The last few years have been something of a whirlwind for me. I left behind the Midwest and the great city of Chicago and headed west; all the way to the coast. Chicago had been a good place for me to land when I first arrived in the US.
For most of my time there it had proven itself to be a worthy companion and occasional adversary; pushing me to accept challenges head on. Instilling in me a strength and sense of never say never. Carrying me on its shoulders until the true meaning of perseverance settled deep into my psyche.
Chicago had provided me with a home away from home.
It was a place I could be proud of, a city to root for, and a geographic location that for most of the year beats you down with a harsh arctic back-hand. The city conjures up an image synonymous with hard work, adversity, and adaptation.
For the first few years of my residence I had lived with youthful exuberance in this city that embraces the energy of the young. I bellied up to bars and ate frequently during happy hours.
In those days Chicago happy hours offered buffet feasts along with free or heavily discounted drinks.
My nights were a mix of nightclubs and parties. Seldom did I return home before pm met am; seldom did this affect my ability to rise with the sun and make my way to the financial district where I worked.
My next chapter, and the ones that followed, became more and more subdued as age and the perception of maturity took hold. Nightclubs became the first victim. The music inside changed, in what seemed like an overnight transaction, from songs where lyrics were as important as melody, to industrial beat and thump.
My relationship to this non-stop grind lacked any relevance to my own life. Over time the tiny whisper in the back of my mind became louder. It urged me on. To leave behind Chicago, the winter, the gridlock, the crime.
I searched for many years.
I eliminated cities all over the country and the world. I visited, with the express notion of setting up house, cities in Australia and New Zealand. I visited, with the same notion, several states in the US; Colorado, Washington, Oregon, and California.
Boulder Colorado came out on top and no sooner had I moved there to seek employment; I was offered a job. I flew to Houston Texas for the interview and a few days later was offered the position.
The position was located in Chicago!
For years I had attempted to move away and now, as I was on the verge of breaking free, the city sucked me back in; tempting me with salary, benefits, and the familiar.
Life settled down and Chicago continued to treat me well.
Something was missing. A sense of despair consumed me over a period of months and eventually I walked away. Leaving the job for peace of mind.
In 2011 I was offered a two month contract position in San Francisco.
I arrived on July 4th and a new chapter in my life was set to the music of gratitude, joy, sorrow, and peace.
Almost a month to the day following my arrival in San Francisco I boarded a ferry to whisk me across the bay, past Alcatraz, and on to Sausalito. From here I boarded a stagecoach bus en-route to Muir Woods; a redwood national park.
Home to trees cloaked in a dark red spongy bark that grew straight as an arrow towards the clouds. Majestic and ethereal all at the same time.
Fog would creep throughout the forest surrounding the base of these 387 foot giants.

§ DATASET SECTION
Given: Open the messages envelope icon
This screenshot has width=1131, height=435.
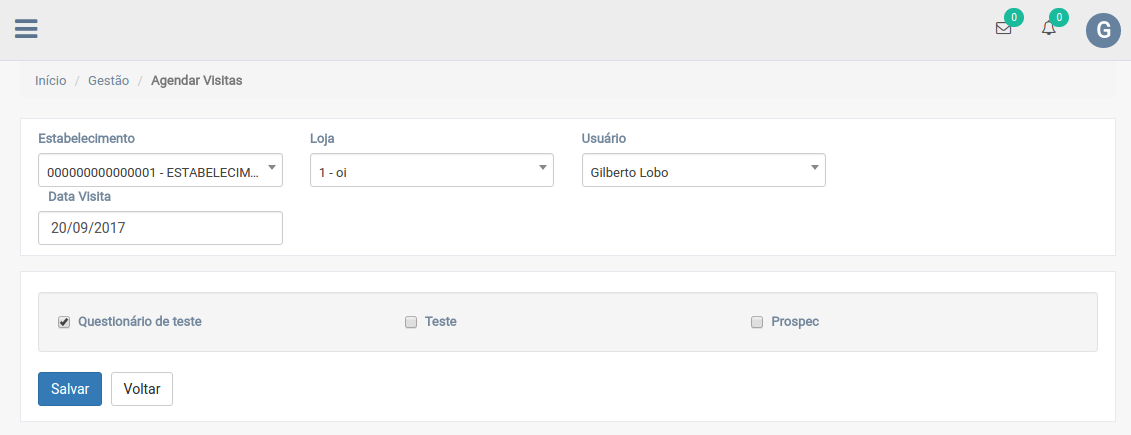Looking at the screenshot, I should coord(1003,29).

§ EXERCISE PROMPT
Print the part of the essay about leaving Chicago that begins at the words "The last few" and stops after the words "arrived in the US.". The data has no connection to the essay about leaving Chicago.

§ OUTPUT FOR THIS TASK
The last few years have been something of a whirlwind for me. I left behind the Midwest and the great city of Chicago and headed west; all the way to the coast. Chicago had been a good place for me to land when I first arrived in the US.